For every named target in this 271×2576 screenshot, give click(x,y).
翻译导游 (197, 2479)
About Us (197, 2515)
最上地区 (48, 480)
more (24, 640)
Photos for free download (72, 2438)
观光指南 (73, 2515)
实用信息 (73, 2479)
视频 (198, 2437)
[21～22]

+--

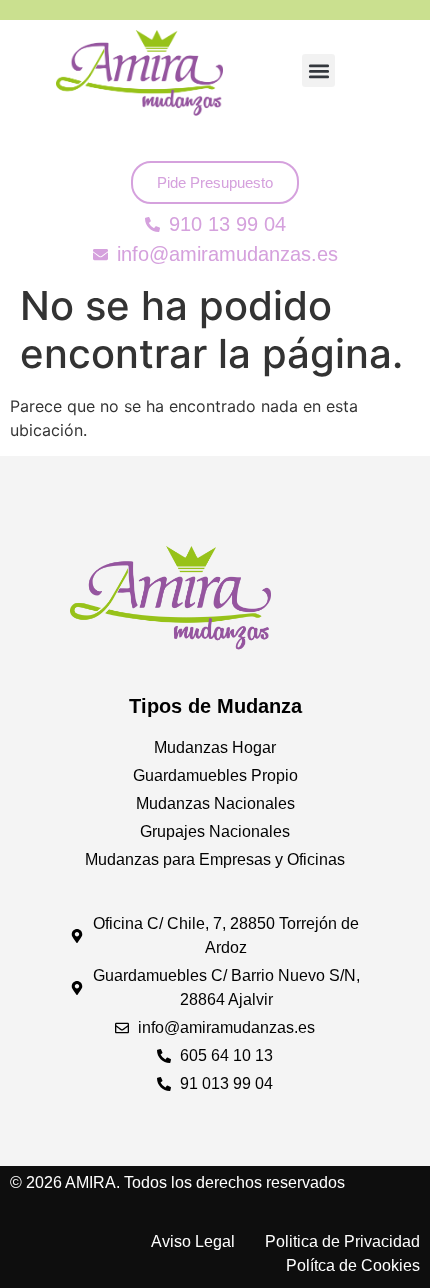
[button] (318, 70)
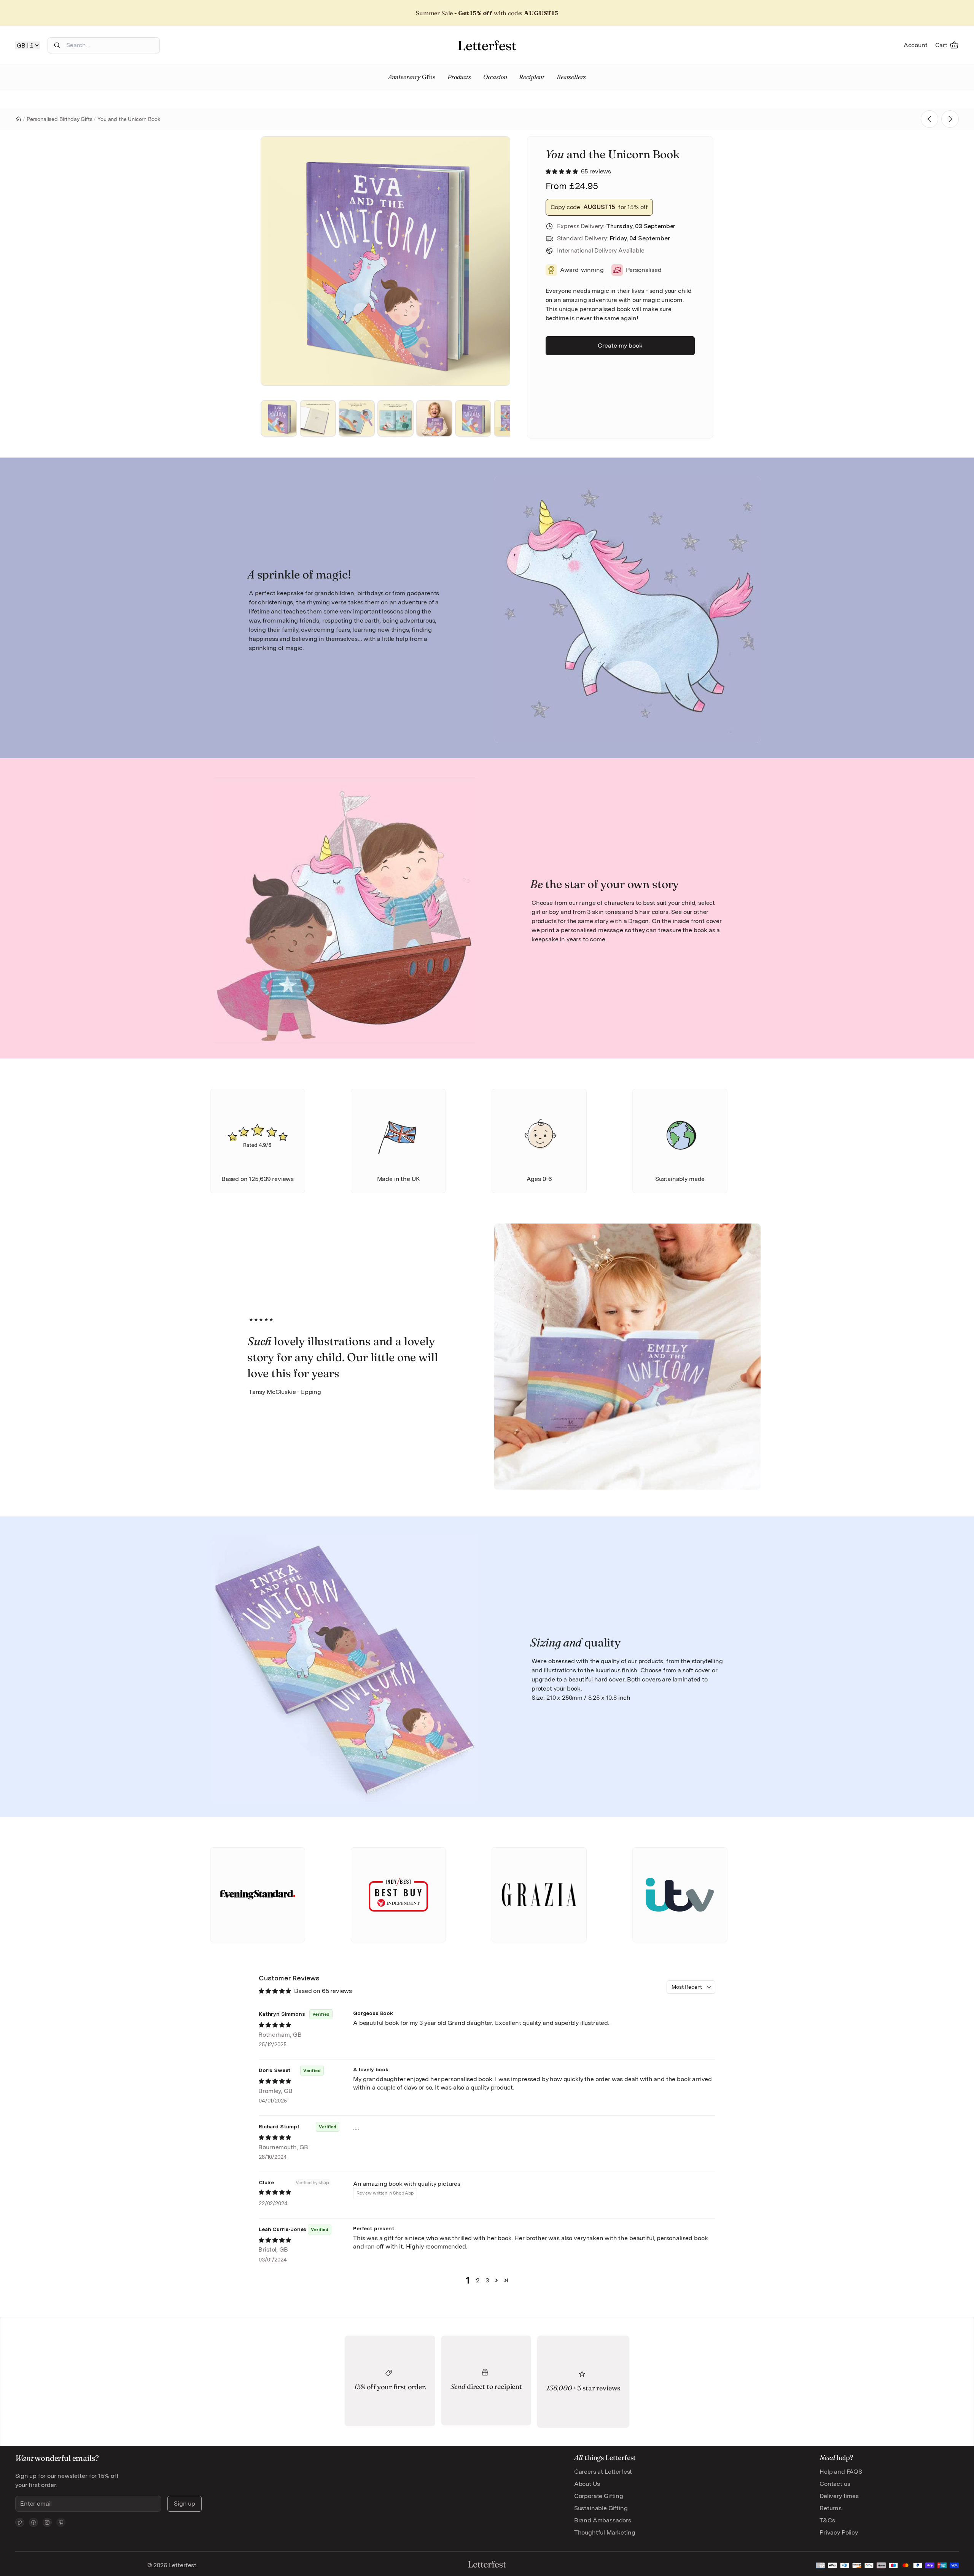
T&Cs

+--

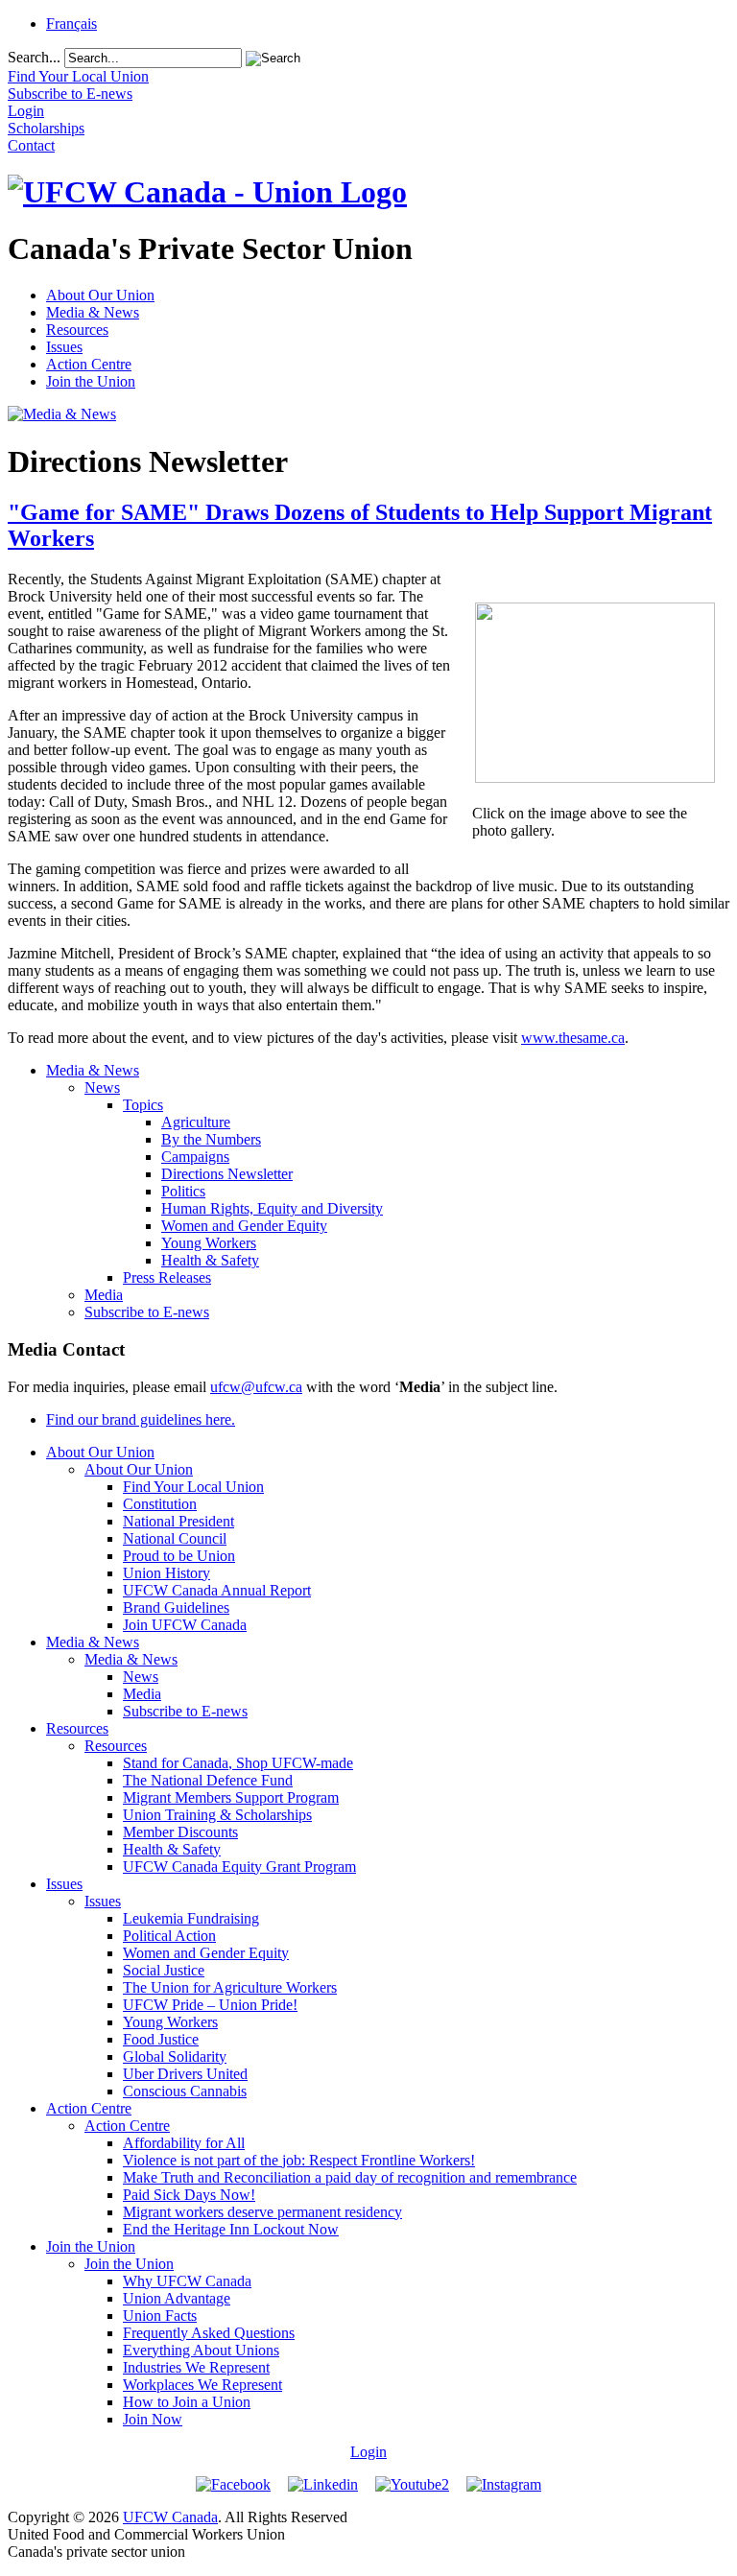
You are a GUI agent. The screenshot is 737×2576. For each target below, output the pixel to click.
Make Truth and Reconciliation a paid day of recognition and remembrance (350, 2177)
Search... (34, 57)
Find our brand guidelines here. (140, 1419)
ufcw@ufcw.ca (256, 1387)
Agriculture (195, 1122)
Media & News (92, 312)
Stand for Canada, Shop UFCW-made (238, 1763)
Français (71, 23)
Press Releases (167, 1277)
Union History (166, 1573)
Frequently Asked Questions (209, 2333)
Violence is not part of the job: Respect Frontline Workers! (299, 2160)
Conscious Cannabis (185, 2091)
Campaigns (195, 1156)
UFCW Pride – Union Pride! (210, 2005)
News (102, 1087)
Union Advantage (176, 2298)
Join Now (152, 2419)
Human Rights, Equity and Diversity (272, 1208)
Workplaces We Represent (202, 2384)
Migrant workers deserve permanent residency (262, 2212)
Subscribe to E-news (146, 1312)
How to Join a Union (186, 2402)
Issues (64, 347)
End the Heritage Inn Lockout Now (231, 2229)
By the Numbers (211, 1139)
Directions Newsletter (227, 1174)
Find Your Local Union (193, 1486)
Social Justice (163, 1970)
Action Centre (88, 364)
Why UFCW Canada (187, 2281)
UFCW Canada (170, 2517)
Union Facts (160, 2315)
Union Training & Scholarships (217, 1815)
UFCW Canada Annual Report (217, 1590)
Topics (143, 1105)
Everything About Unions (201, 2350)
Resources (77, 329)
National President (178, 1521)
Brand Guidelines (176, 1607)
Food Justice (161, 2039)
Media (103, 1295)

+--

→ WORK INSTRUCTION: Take every line of the material that contains the word "Canada", and copy it.

→ PROBLEM SOLUTION:
Stand for Canada, Shop UFCW-made (238, 1763)
Why UFCW Canada (187, 2281)
UFCW Canada (170, 2517)
UFCW Canada Annual Report (217, 1590)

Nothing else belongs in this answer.